• **REQUIRED WORK**
Return only how many lines in the data include the string "swatch".

---------- DATA EXTRACTS

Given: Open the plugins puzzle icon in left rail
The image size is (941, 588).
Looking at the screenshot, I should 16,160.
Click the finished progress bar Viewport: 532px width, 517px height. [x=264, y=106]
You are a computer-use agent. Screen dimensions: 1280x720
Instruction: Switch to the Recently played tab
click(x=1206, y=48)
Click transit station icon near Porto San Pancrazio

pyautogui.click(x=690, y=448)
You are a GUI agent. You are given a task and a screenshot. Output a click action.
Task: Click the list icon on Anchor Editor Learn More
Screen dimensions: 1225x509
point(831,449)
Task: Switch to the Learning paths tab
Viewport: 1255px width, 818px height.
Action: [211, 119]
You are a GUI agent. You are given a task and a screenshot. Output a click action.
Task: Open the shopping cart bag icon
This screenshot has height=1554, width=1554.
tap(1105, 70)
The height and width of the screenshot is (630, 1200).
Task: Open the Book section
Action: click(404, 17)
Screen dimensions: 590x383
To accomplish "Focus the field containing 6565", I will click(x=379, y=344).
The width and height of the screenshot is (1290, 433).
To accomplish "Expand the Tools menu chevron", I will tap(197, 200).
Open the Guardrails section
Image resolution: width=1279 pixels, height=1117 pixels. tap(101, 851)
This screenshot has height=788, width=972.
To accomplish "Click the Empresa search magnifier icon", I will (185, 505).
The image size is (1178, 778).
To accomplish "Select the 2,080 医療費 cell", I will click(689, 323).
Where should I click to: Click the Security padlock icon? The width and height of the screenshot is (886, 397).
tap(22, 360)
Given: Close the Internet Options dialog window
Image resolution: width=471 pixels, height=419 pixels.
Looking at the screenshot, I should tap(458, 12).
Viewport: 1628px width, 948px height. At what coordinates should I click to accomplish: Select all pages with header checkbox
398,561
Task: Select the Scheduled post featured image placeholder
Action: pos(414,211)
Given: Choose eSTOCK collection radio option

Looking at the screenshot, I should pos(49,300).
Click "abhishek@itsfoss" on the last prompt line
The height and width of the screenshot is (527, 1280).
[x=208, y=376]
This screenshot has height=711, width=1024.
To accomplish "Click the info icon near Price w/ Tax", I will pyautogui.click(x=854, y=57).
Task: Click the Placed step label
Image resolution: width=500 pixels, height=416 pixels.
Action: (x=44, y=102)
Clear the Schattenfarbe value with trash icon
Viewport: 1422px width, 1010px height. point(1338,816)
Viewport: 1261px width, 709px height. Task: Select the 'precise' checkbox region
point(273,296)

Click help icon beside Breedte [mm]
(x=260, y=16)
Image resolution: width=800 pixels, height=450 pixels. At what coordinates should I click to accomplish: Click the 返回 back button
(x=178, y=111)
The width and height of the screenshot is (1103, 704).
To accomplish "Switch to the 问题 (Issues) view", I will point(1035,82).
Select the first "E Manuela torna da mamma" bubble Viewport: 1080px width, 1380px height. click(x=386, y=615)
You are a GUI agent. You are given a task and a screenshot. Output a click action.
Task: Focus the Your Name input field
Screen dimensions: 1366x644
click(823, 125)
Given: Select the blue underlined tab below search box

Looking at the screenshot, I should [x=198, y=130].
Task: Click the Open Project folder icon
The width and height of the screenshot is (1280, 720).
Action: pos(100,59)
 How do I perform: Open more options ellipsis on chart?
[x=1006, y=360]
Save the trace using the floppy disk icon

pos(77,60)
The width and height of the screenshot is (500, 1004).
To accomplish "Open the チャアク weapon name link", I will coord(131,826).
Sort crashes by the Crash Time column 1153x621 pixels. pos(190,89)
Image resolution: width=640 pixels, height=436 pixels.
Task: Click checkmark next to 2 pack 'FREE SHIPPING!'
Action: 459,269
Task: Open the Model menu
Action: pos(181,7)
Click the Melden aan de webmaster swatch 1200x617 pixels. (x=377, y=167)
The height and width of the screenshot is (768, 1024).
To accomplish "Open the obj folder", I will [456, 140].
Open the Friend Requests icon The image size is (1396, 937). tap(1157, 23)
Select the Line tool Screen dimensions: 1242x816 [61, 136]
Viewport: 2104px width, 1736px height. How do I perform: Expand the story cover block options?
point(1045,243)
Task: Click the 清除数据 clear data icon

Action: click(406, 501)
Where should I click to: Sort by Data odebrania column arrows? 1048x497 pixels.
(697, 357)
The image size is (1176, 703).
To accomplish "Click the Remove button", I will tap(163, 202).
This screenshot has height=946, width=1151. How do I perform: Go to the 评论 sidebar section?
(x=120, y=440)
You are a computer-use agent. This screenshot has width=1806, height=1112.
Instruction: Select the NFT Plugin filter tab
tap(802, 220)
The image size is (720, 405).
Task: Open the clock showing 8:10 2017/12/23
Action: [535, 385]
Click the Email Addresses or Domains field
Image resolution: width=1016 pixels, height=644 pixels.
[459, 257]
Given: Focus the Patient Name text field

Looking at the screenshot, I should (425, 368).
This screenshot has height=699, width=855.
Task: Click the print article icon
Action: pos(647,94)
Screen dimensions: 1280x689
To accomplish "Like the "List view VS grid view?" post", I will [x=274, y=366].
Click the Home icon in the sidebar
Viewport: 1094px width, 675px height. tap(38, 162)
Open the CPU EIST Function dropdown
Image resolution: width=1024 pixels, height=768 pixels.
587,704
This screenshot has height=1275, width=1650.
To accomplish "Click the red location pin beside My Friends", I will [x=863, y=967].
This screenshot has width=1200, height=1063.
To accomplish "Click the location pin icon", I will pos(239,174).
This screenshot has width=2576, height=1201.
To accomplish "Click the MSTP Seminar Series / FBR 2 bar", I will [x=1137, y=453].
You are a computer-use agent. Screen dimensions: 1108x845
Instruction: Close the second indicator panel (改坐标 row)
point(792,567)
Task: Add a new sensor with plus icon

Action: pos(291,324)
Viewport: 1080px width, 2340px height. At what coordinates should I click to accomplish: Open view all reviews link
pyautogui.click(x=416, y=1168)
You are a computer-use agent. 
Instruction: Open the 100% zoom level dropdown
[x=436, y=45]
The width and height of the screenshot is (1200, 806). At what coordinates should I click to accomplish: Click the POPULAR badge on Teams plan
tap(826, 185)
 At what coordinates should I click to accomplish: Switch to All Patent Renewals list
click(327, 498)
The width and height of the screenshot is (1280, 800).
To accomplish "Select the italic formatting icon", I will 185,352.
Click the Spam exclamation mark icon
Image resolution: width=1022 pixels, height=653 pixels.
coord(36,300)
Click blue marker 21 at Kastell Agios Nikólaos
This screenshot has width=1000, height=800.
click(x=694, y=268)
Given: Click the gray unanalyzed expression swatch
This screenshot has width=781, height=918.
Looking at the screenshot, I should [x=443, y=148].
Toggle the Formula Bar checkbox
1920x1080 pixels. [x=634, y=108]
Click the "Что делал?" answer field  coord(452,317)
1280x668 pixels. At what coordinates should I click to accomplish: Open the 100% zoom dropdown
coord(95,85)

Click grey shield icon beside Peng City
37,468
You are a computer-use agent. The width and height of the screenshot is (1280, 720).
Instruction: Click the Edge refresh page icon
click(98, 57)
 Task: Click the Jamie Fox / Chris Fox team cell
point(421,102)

--------------------

• **RESPONSE TO THE TASK**
2